Is an AI financial advisor an investment adviser? The three-part test nobody passes

Ten brokers wired AI agents into live client accounts in five months, and no party in the chain meets the Investment Advisers Act's definition of an investment adviser. The broker disclaims the advice, the model vendor is paid for compute, and the agent is not a legal person, so the fiduciary duty attaches to nobody.
Ten retail brokers wired AI agents into live client accounts between January and June 2026, and no party in that chain meets the Investment Advisers Act's three-part definition of an investment adviser. The broker disclaims the advice, the model vendor is paid for compute rather than counsel, and the agent is not a legal person, so personalized trade recommendations now reach tens of millions of accounts with no fiduciary duty attached. That should change how much weight any of us puts on what an agent says to do with real money.

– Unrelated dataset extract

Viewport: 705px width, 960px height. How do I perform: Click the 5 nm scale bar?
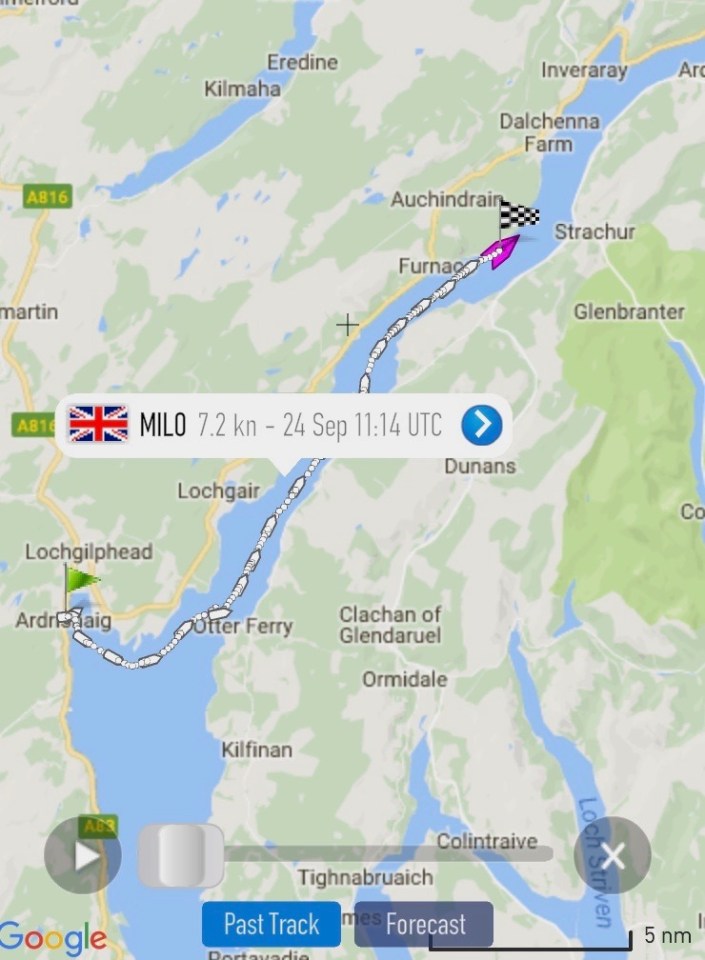530,940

Finance Magnates published a piece of arithmetic on June 8 that I had been waiting for someone to do: between January and June 2026, at least 10 retail brokers and platform vendors connected AI agents to live client accounts. Interactive Brokers wired Claude into its 4.75 million customer accounts on June 1, with every agent-generated order routed into a review tab the client must approve. Robinhood opened ring-fenced agent accounts to its 27.4 million funded customers on May 27. eToro will hand an agent a funded sub-account starting at $200. Claude was named in nine of the ten launches, ChatGPT in five, Grok in three, Gemini in two.
The same analysis carried one quiet sentence that I think outweighs the whole tally: no regulator has written rules specifically for AI agents trading retail accounts. Which sets up the question this letter is about. When one of these agents reads my portfolio and proposes selling one position to fund another, who, in the eyes of the law, is advising me?

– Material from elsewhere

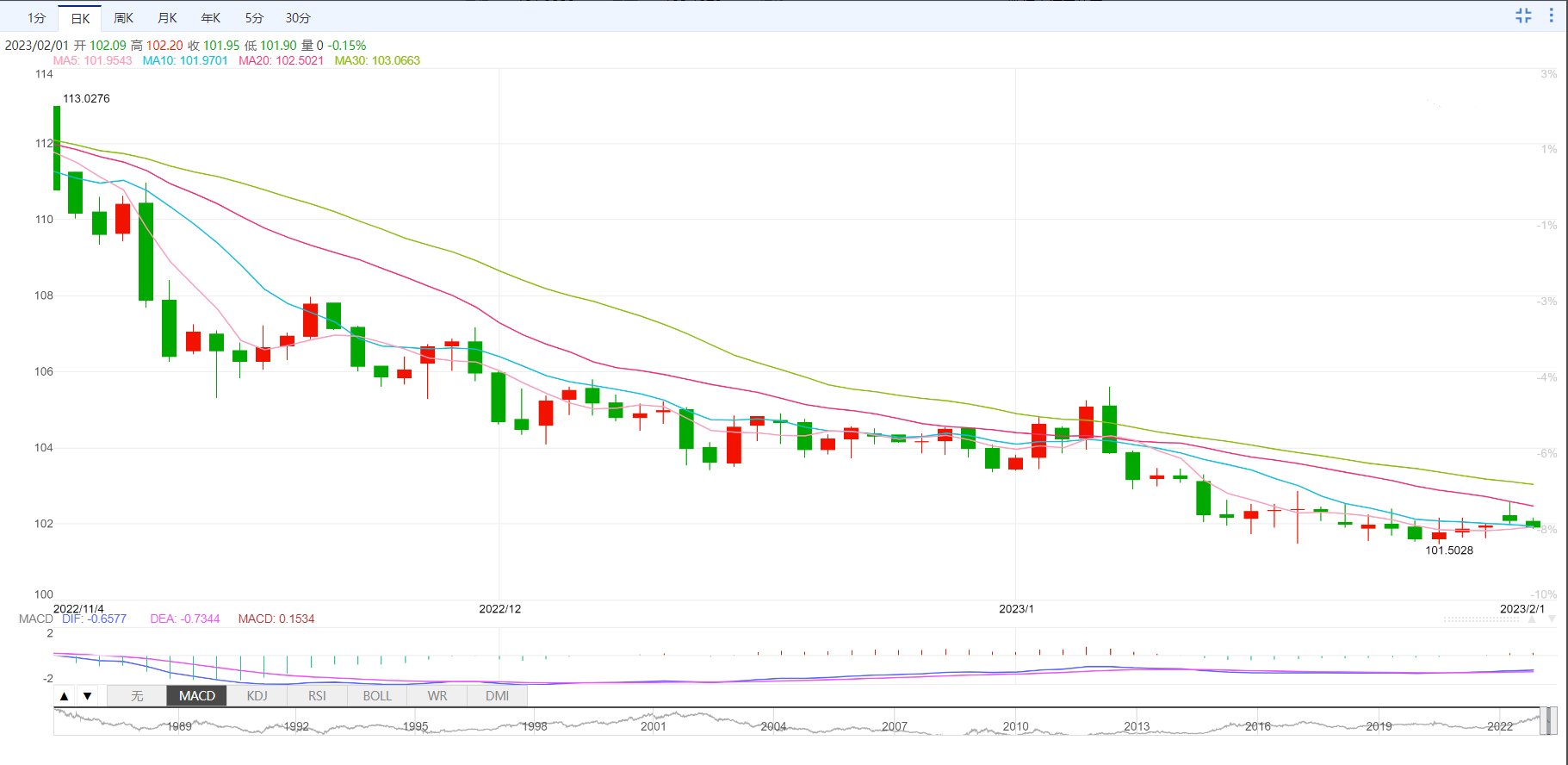
Task: Select the 月K monthly candlestick tab
Action: click(x=167, y=18)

Ten launches in five months, and the oldest question in the rulebook
The official posture so far is that everyone applies existing frameworks. FINRA (the industry-funded regulator that supervises US brokers, which matters here because its rules bind the broker and not the model vendor) is working from a rulebook written for human representatives and classical algorithms. So is the SEC, and so are the European regulators and the international bodies that coordinate them. Britain’s Financial Conduct Authority has a formal review due to report in summer 2026.
The brokers, meanwhile, have been admirably precise about what they are not doing. Robinhood’s terms, as InvestmentNews reported at launch, state that it does not control, supervise, monitor, recommend, or audit the external agents its customers connect.

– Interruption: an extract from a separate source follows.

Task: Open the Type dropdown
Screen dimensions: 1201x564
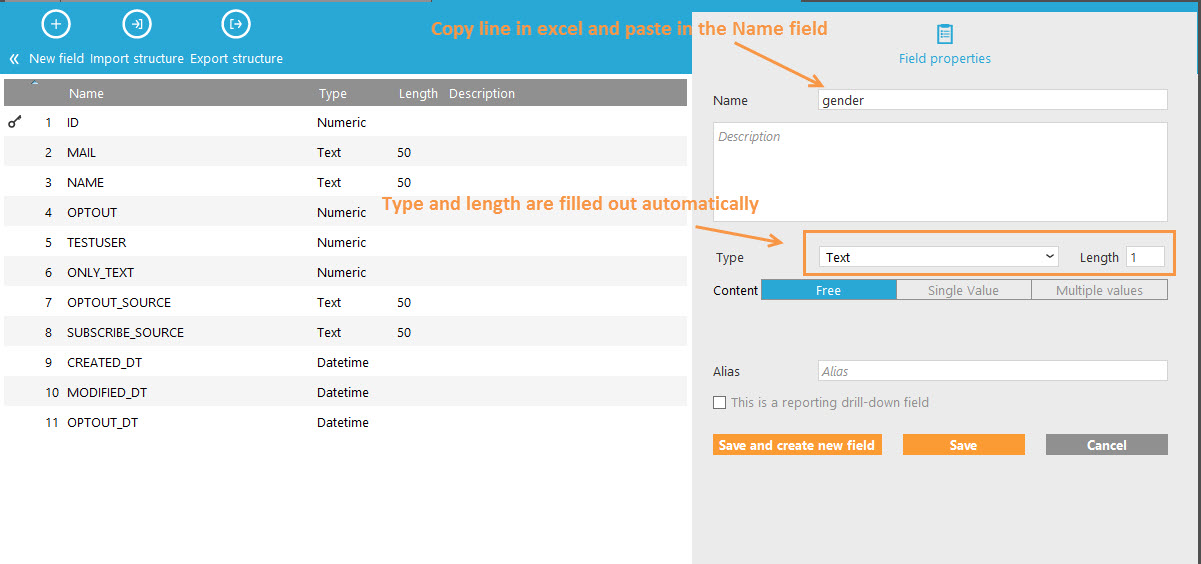Action: (x=938, y=257)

The sharpest description of the resulting asymmetry came from inside the industry, at FINRA’s annual conference in Washington in mid-May. Dan Gallagher, Robinhood’s chief legal officer and a former SEC commissioner, pointed out that a brokerage faces strict supervisory rules the moment it gives personalized investment advice, while a general-purpose AI platform delivering the same advice faces essentially none. He compressed it to seven words: “Claude can do it, and I can’t.” When the person whose job is keeping a 27-million-account broker inside the rules says the rules sit on the wrong side of the fence, that is worth taking seriously.
The three-part test that decides who owes us care
The Investment Advisers Act of 1940 defines an investment adviser with a three-part test. A person is an adviser if they provide advice about securities, as a regular business, for compensation. Pass all three parts and a fiduciary duty attaches: the duty to put the client’s interest first, to disclose conflicts, to make sure a recommendation actually fits the person receiving it. Fail any one part and the Act does not see that person at all.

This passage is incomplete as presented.